▶ WORK REQUEST
Pick out all lines in the listing holding the string "agent" and copy them.

▶ AVAILABLE DATA

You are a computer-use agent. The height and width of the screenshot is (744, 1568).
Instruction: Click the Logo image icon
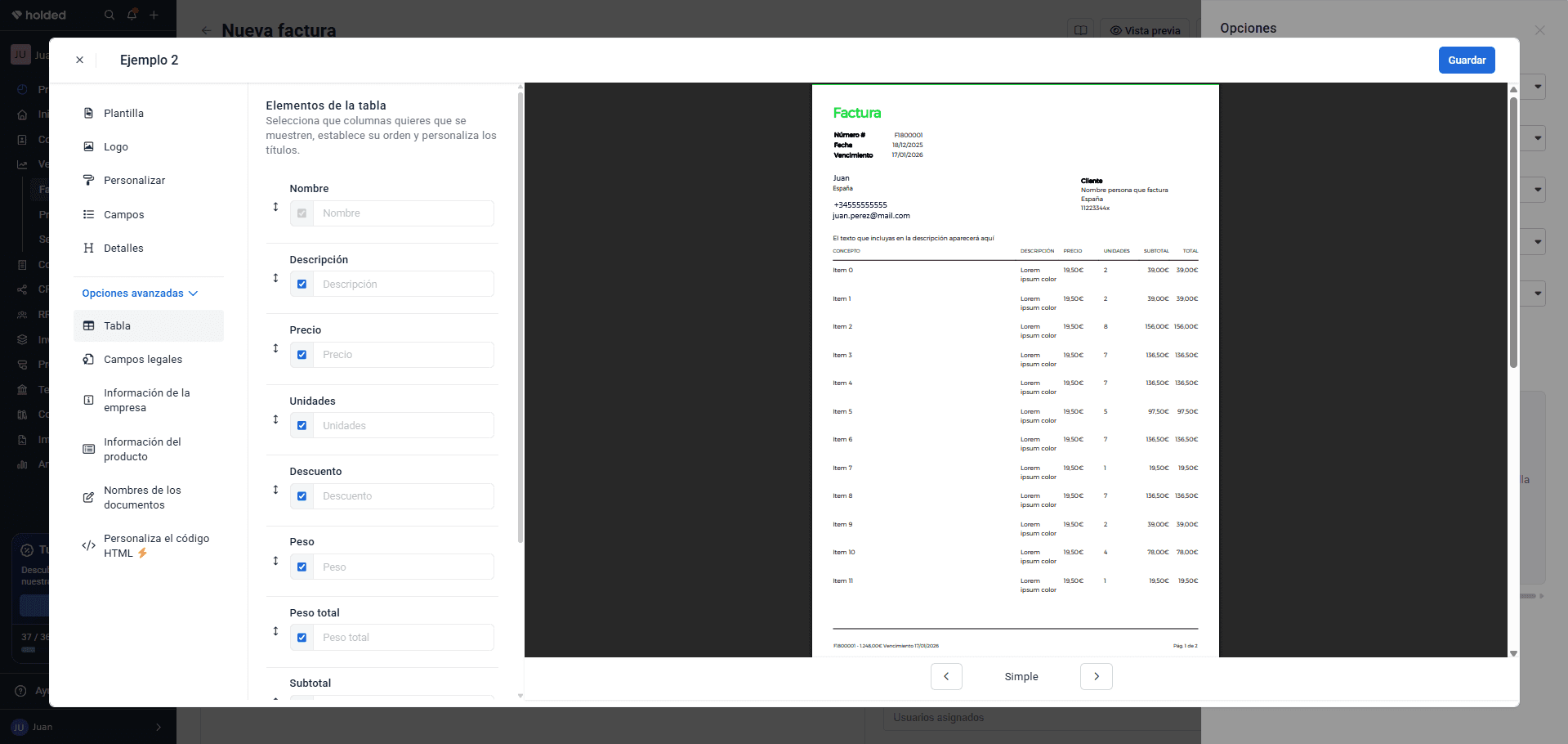tap(88, 146)
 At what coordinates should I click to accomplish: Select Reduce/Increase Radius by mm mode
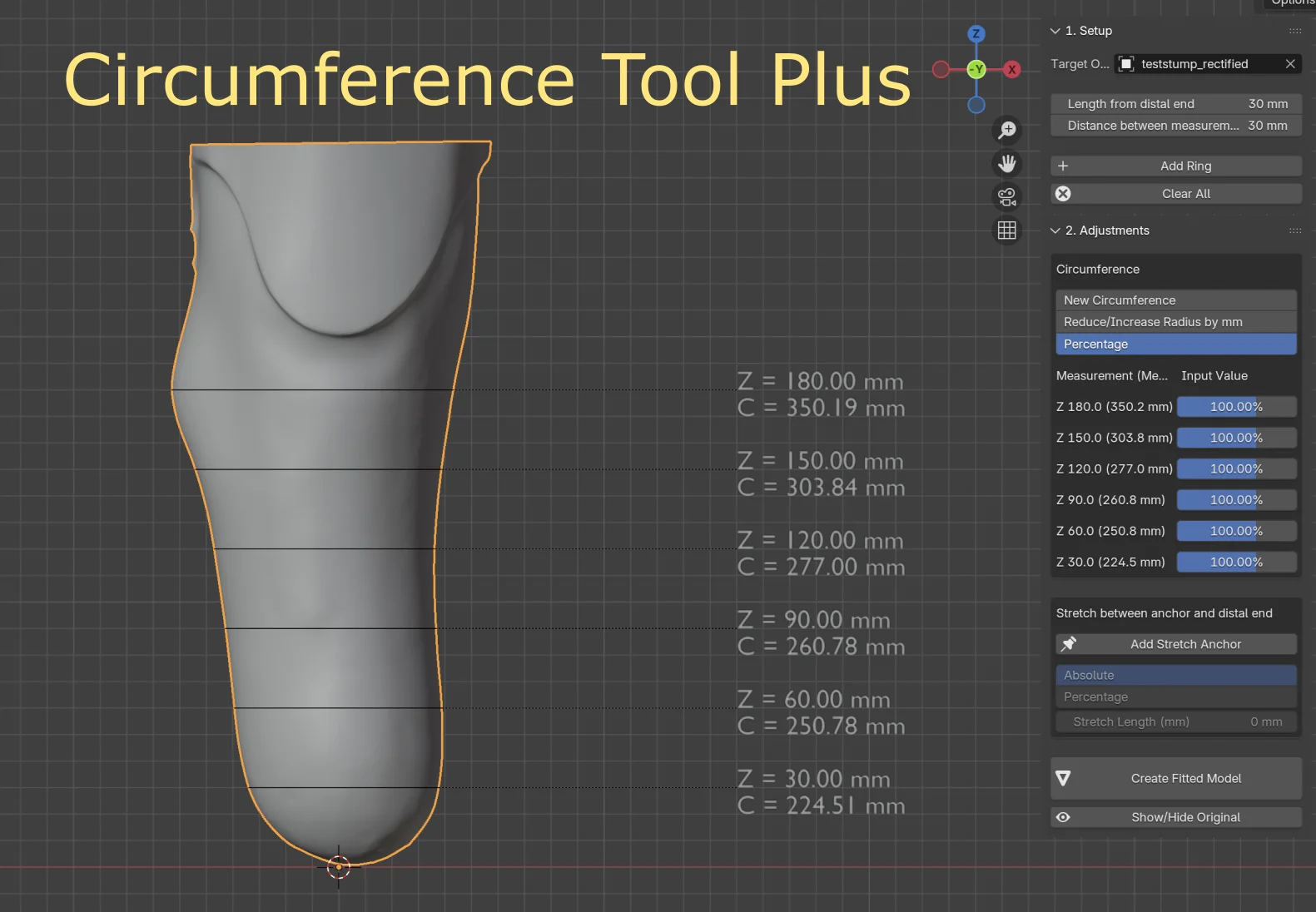pos(1175,322)
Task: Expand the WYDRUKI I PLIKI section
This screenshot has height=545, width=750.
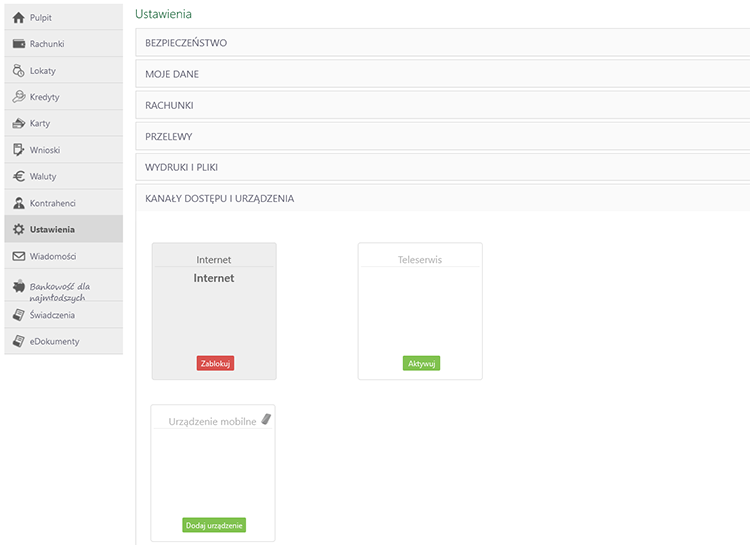Action: pyautogui.click(x=184, y=167)
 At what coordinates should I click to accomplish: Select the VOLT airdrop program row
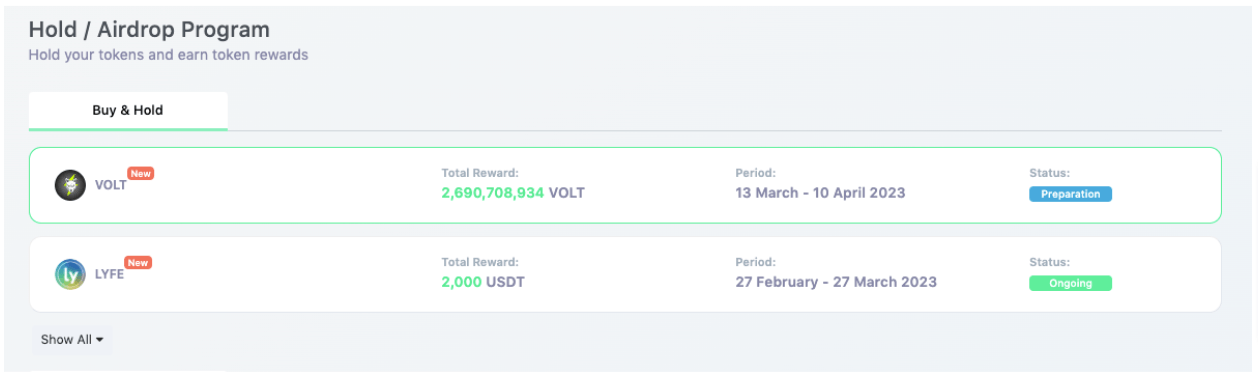[x=625, y=185]
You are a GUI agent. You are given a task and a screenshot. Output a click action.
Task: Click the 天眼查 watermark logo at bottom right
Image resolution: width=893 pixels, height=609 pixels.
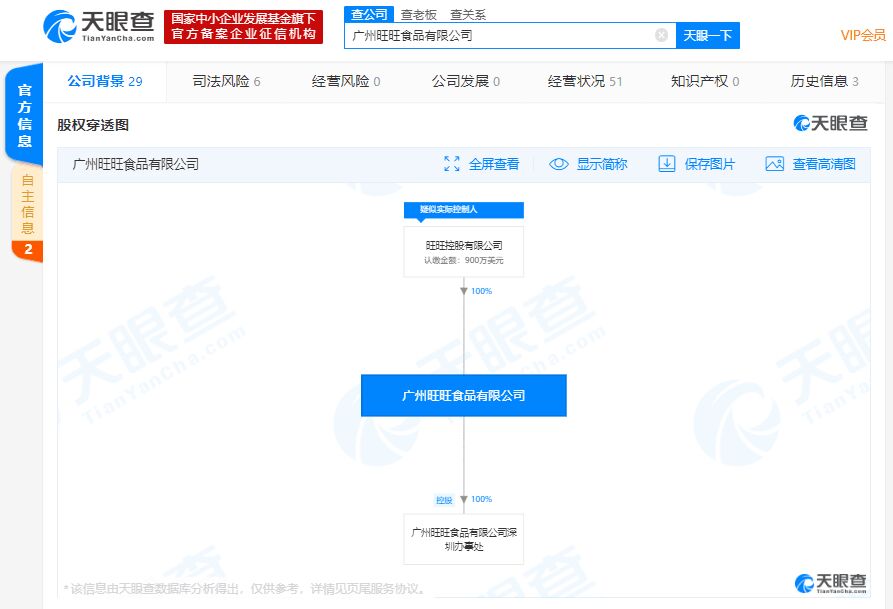click(832, 583)
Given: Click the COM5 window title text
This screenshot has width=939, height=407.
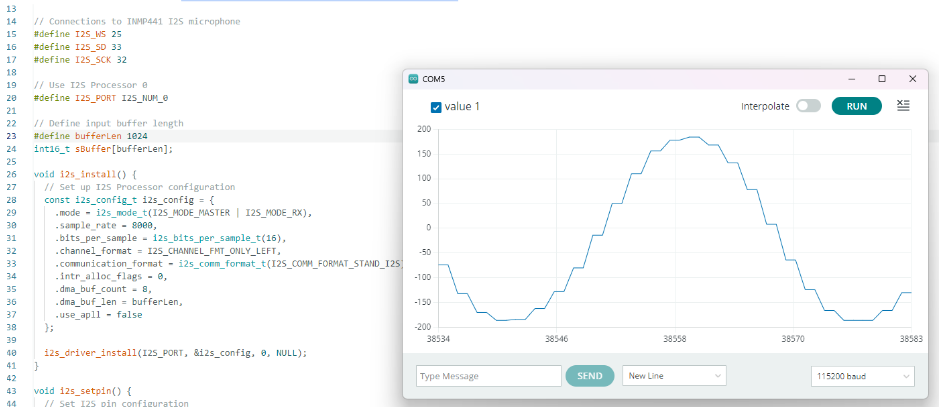Looking at the screenshot, I should (x=434, y=79).
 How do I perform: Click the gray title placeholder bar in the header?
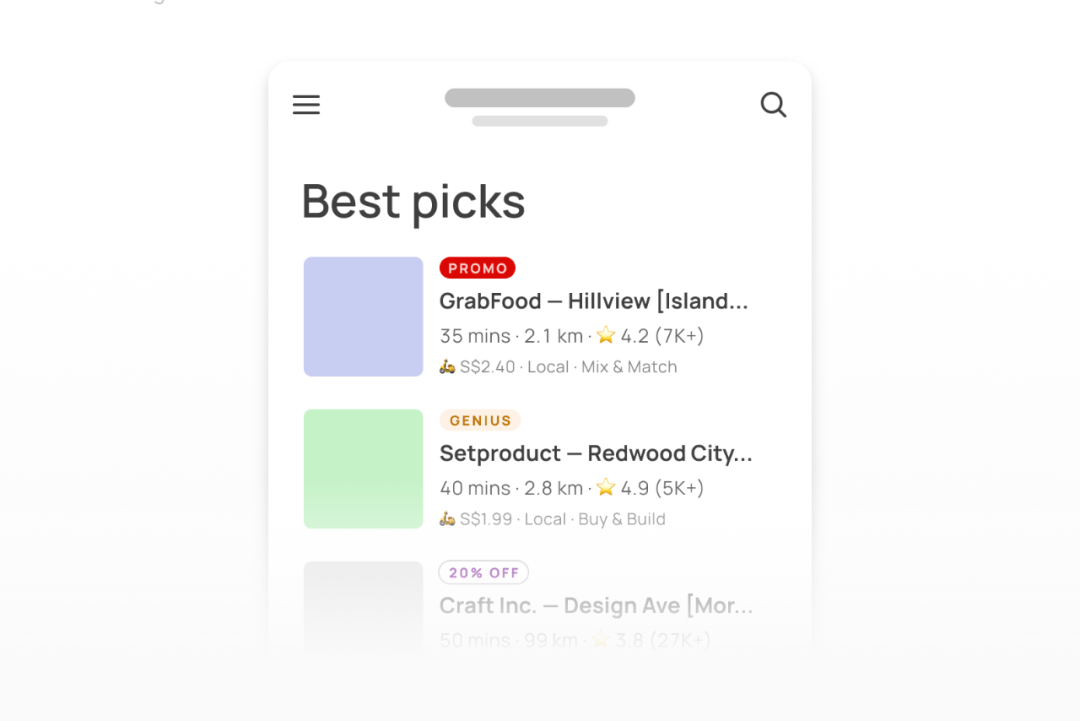(540, 98)
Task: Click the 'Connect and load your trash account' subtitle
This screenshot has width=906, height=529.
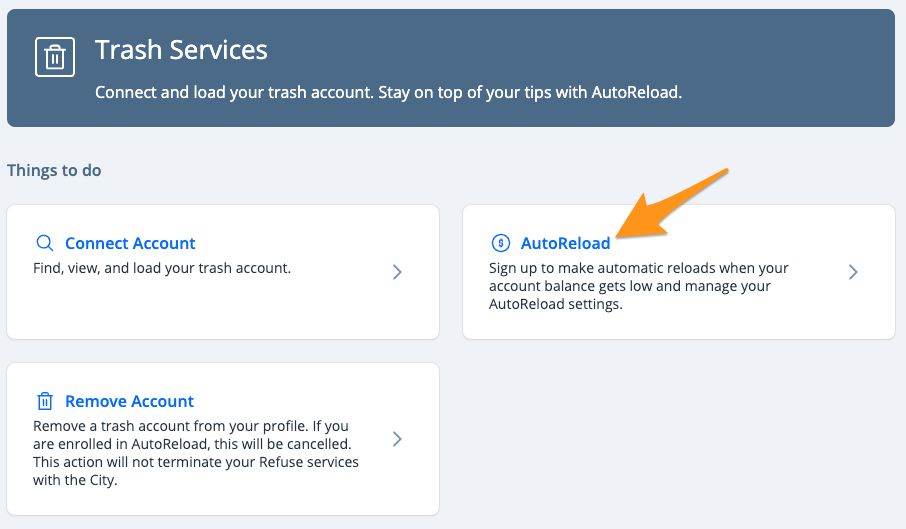Action: click(388, 92)
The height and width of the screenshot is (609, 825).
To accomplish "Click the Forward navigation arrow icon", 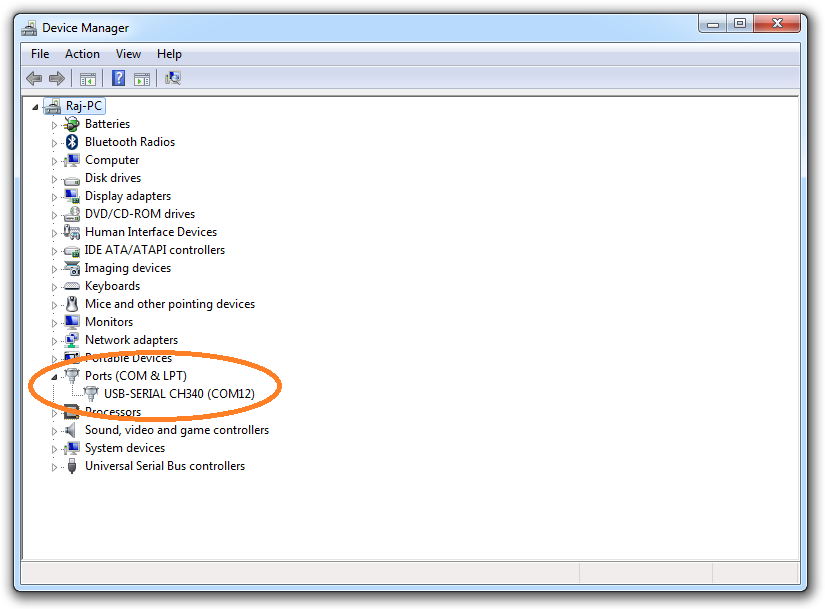I will 57,78.
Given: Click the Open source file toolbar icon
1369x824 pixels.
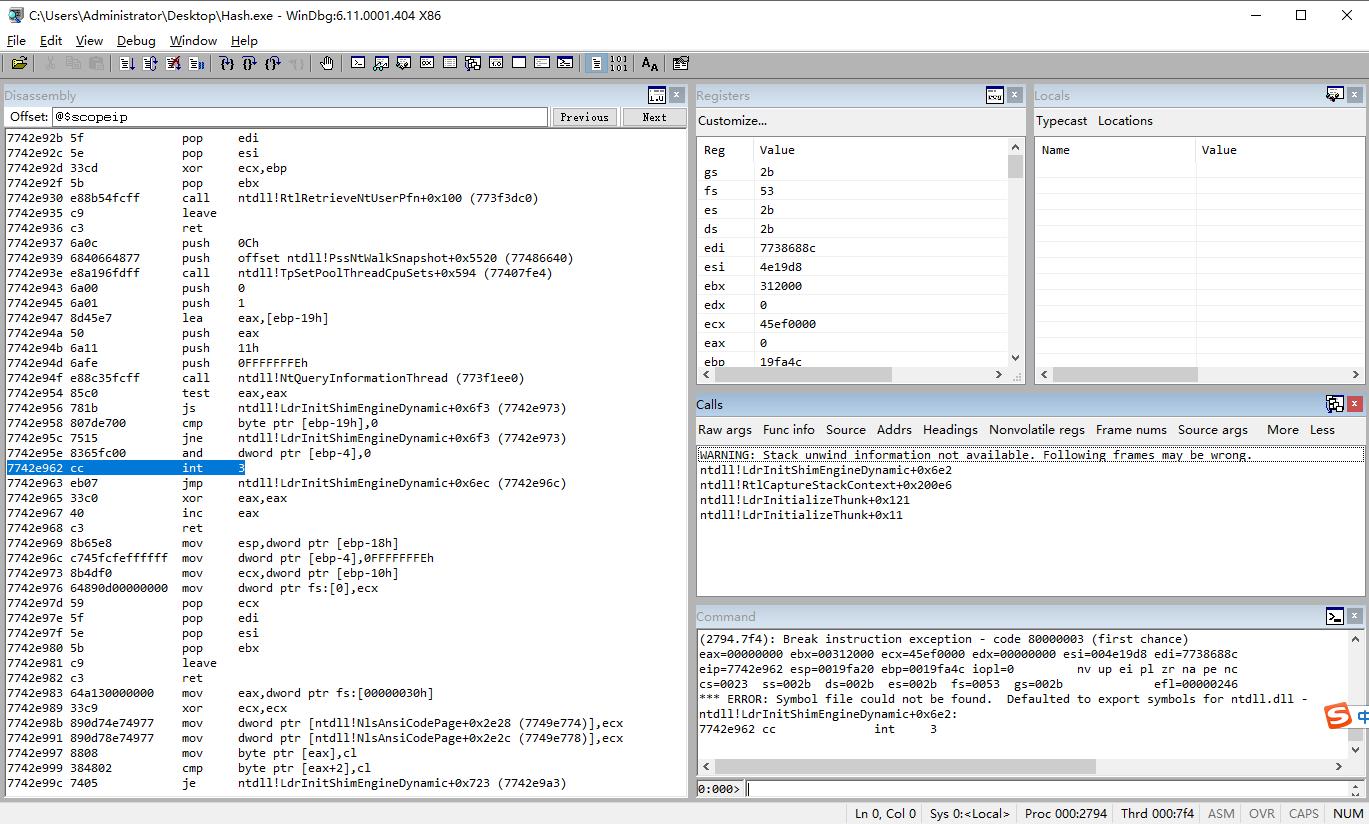Looking at the screenshot, I should click(x=19, y=63).
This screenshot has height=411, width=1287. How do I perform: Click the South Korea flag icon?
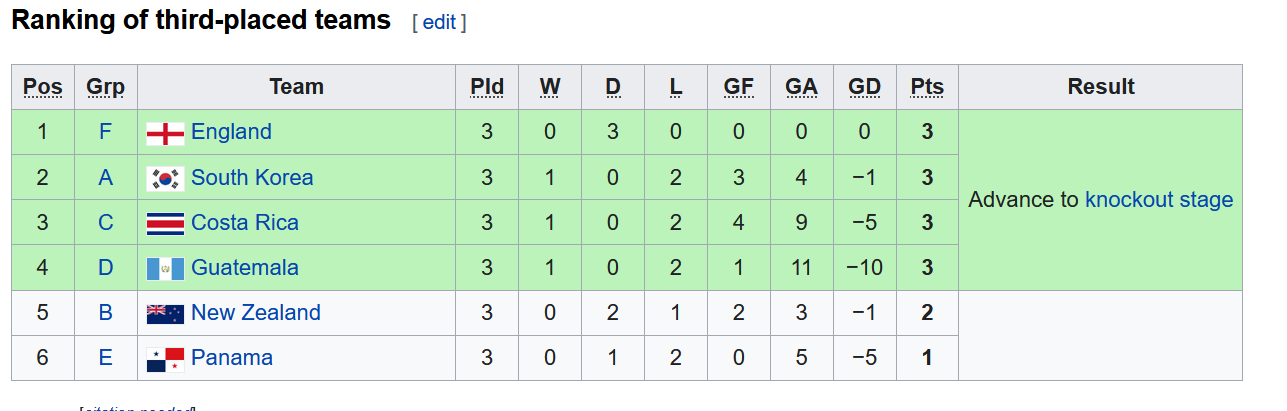165,178
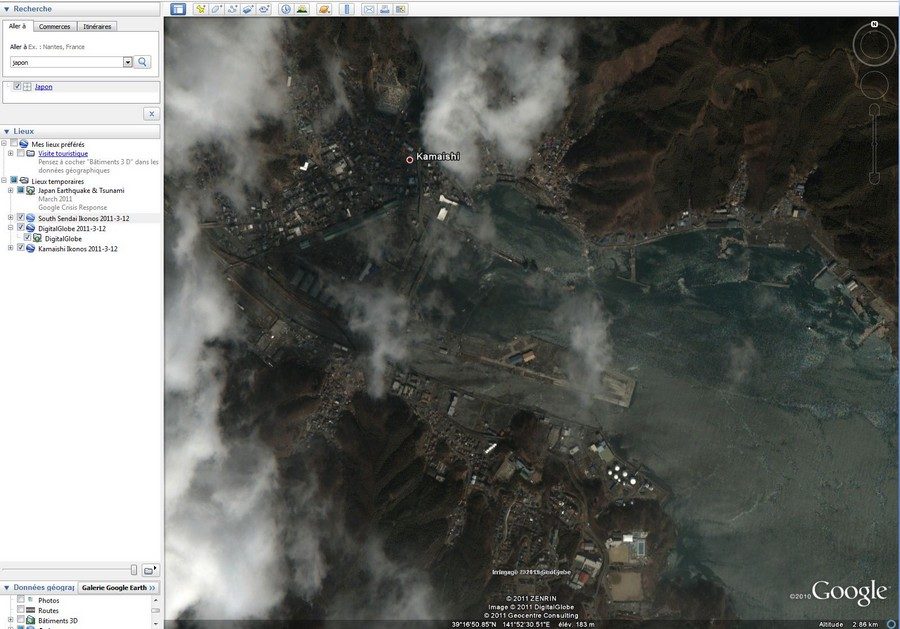Click the layer opacity slider handle
This screenshot has height=629, width=900.
click(x=134, y=569)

▶ ANSWER
You are a computer-use agent. The height and width of the screenshot is (744, 1568).
You are a GUI agent. You are given a task and a screenshot. Output a click action.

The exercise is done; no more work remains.